= Susan Meyer Markle =

American psychologist (1928–2008)

Susan Meyer Markle (1928–2008) was an American psychologist. She worked with B. F. Skinner on programmed instruction.

==Biography==

Susan Meyer Markle was born Susan Rogers on November 11, 1928, to Alden and Ruth Rogers. Considered a luminary of B.F. Skinner's teaching machine innovation, Markle worked as a researcher at his Harvard laboratory from 1956 to 1960.

An avid lover of jazz music, Markle served as board member and president of the Jazz Institute of Chicago. She was a jazz scholar and video editor of Jazz Times magazine.

Susan Meyer Markle died on December 19, 2008, at the age of 80.

==Education and academic career==

Characterized as one of the "godmothers" of programmed instruction and machine-based training, Markle was highly trained in her field, and had a long and distinguished career. Some of her accomplishments are:

- Researcher at B.F. Skinner's laboratory 1956–1960
- Assistant Professor of Psychology at the University of California, Los Angeles (UCLA)
- Professor of Psychology and Director of Instructional Resources at the University of Illinois at Chicago, 1965–1993
- Director of Programing for the Center for Programed Instruction, Inc.
- Member of the National Society of Performance and Instruction
- Member of the International Society for Performance Improvement

==Research==

While she was an associate of B.F. Skinner in the early years of her life, Markle focused on the design process, and many of her ideas are clearly influenced by his work.

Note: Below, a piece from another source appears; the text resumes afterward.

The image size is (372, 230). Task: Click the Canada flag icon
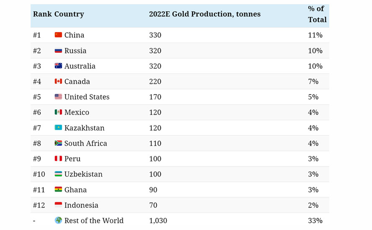[58, 82]
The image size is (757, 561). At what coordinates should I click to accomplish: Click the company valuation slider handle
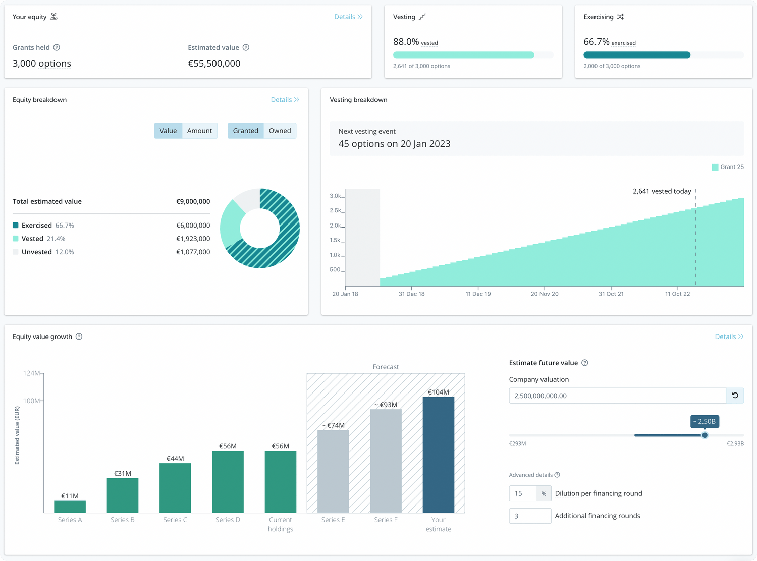pyautogui.click(x=705, y=435)
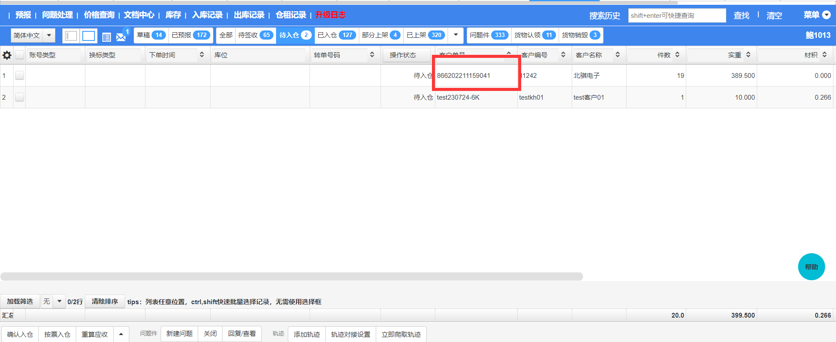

In her book Designs for Instructional Designers, Markle outlined and described three basic principles of instructional programming. Following is a synopsis of what these principles entail.

- The learner learns what he or she does, which Markle labels "active responding". She specifies that a significant part of learning occurs within the learner's head, that is, covert processes that cannot be seen. In order to determine that learning has therefore occurred, the instructor must have empirical evidence, that is, overt behaviors that can be measured.
- In the second principle, described as "errorless" learning, Markle posits that although only the learner learns, the instructor, or designer, or programmer, fosters learning through the wise selection of instructional designs.
- The final principle is "immediate feedback", and is essentially based on the reinforcement theory of instructional design. Markle establishes her that "immediate reinforcers" are used in shaping behaviors, very similar to Skinner's operant techniques.

In her book, Markle underscores the notion that good designs require time and thought to develop.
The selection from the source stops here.